═══ Available data

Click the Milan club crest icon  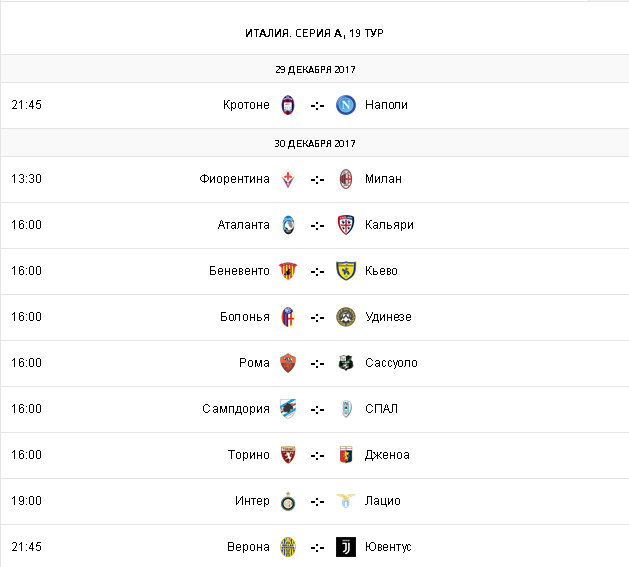[346, 179]
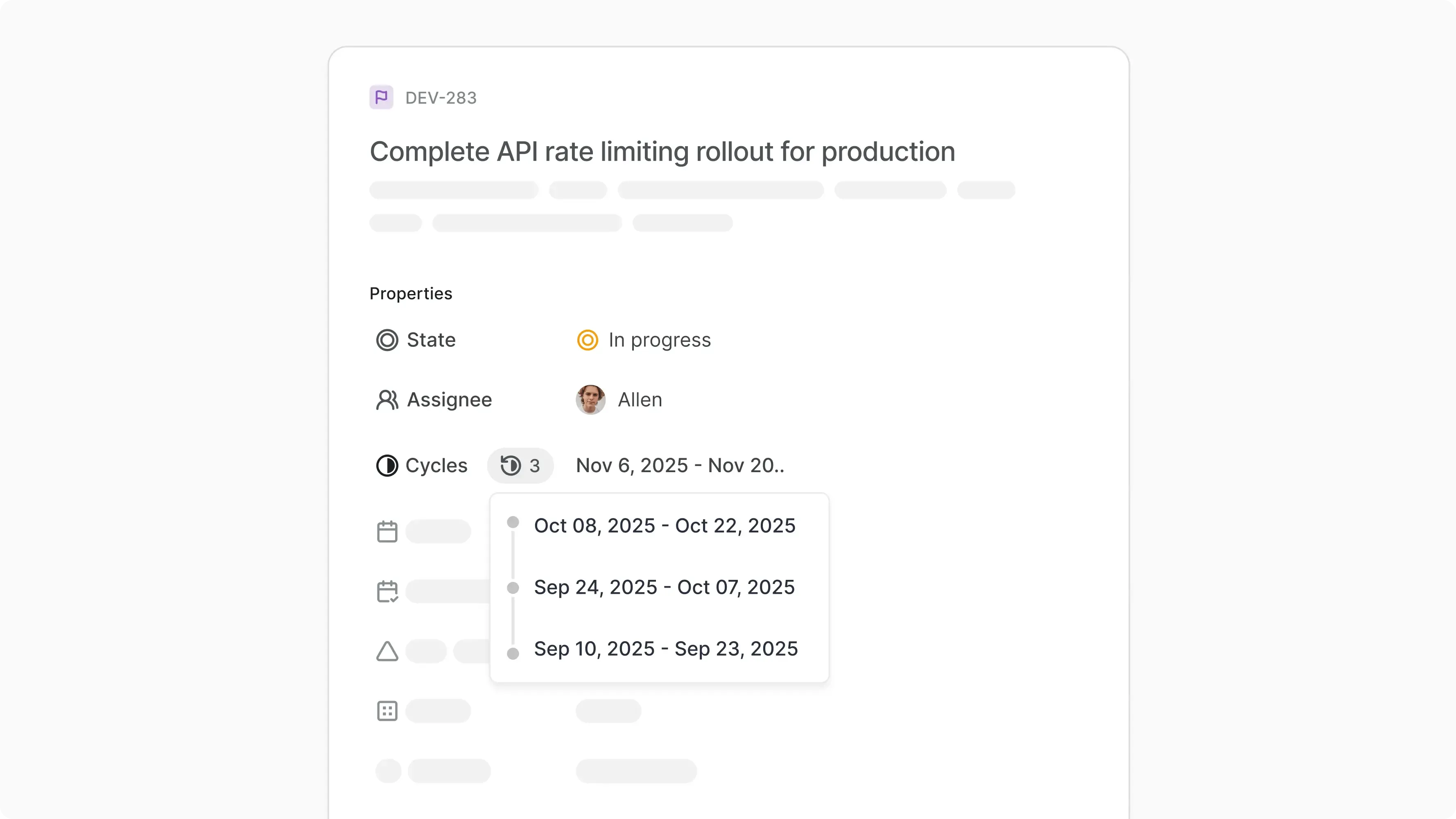1456x819 pixels.
Task: Select the triangle priority icon
Action: [387, 651]
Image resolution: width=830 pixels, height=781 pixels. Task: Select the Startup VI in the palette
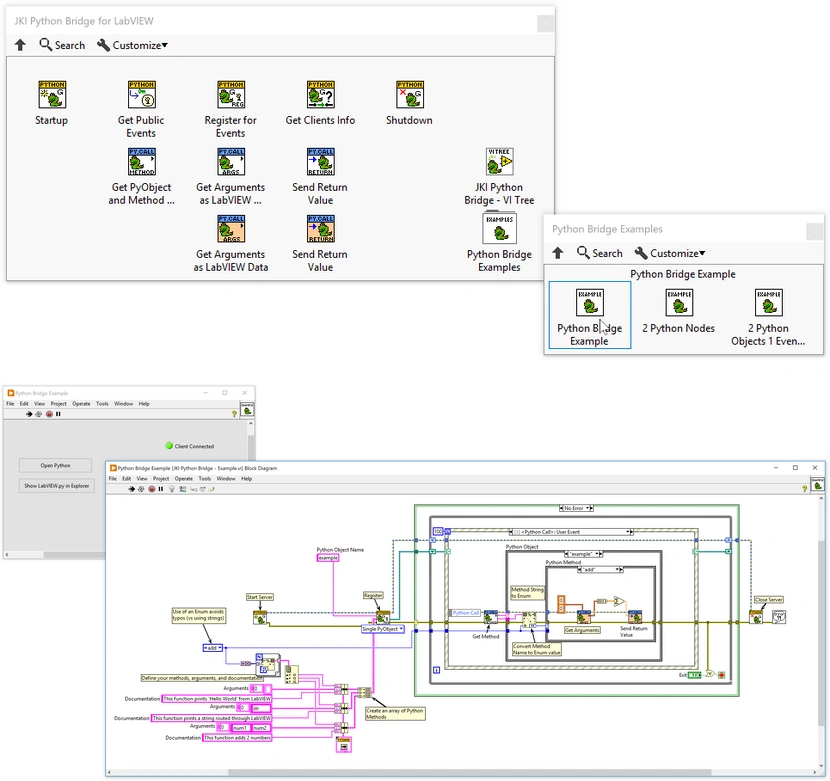tap(51, 97)
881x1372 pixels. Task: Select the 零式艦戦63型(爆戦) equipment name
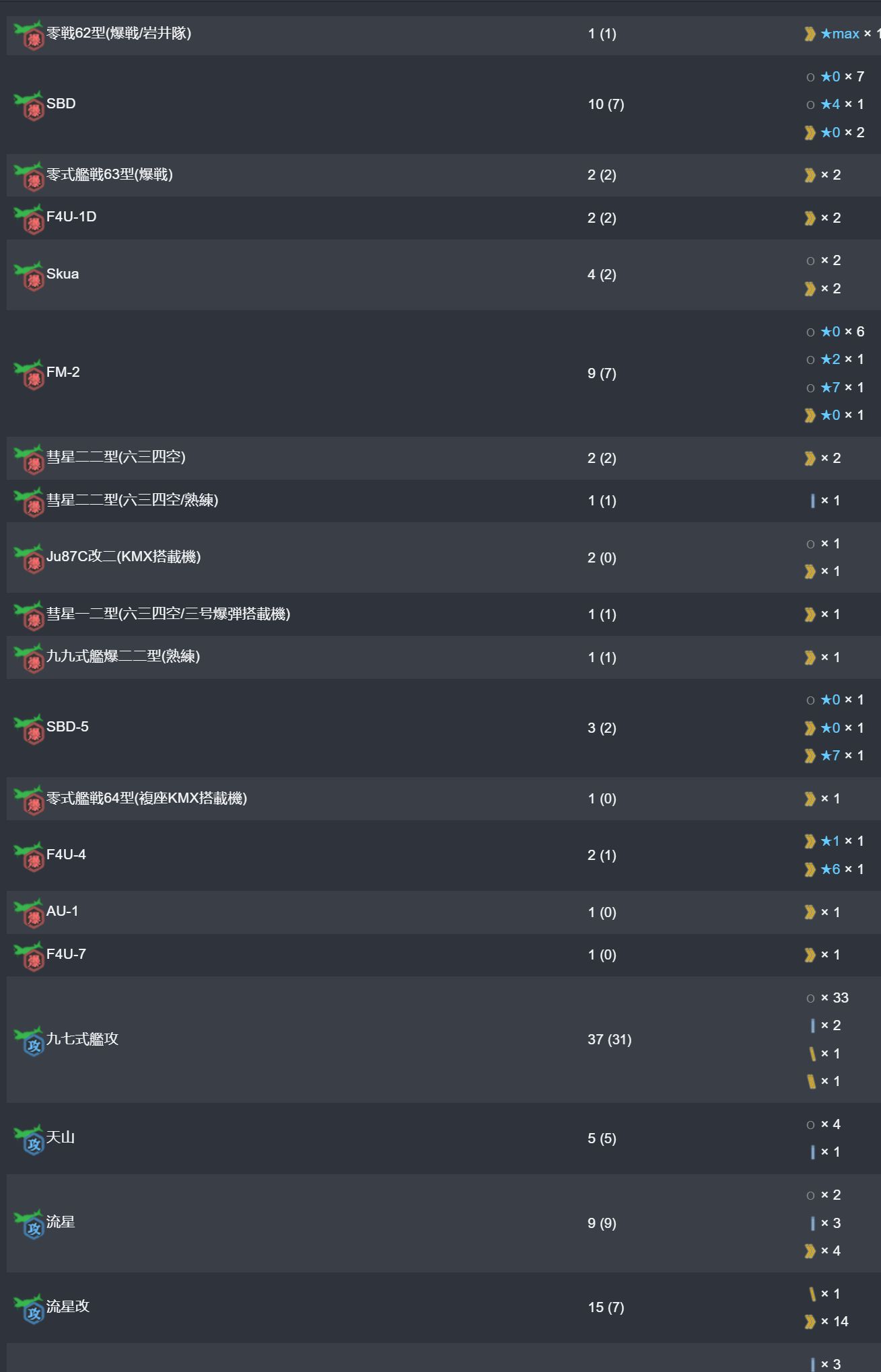tap(109, 175)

══════

_Problem details_
Transcribe exactly the lines that go from the one holding "Image resolution: width=830" through the last line of the entries, both included, and nothing besides them. Do not include any pictures.

_Reply to the task_
Image resolution: width=830 pixels, height=781 pixels. Task: Select the Startup VI in the palette
tap(51, 97)
881x1372 pixels. Task: Select the 零式艦戦63型(爆戦) equipment name
tap(109, 175)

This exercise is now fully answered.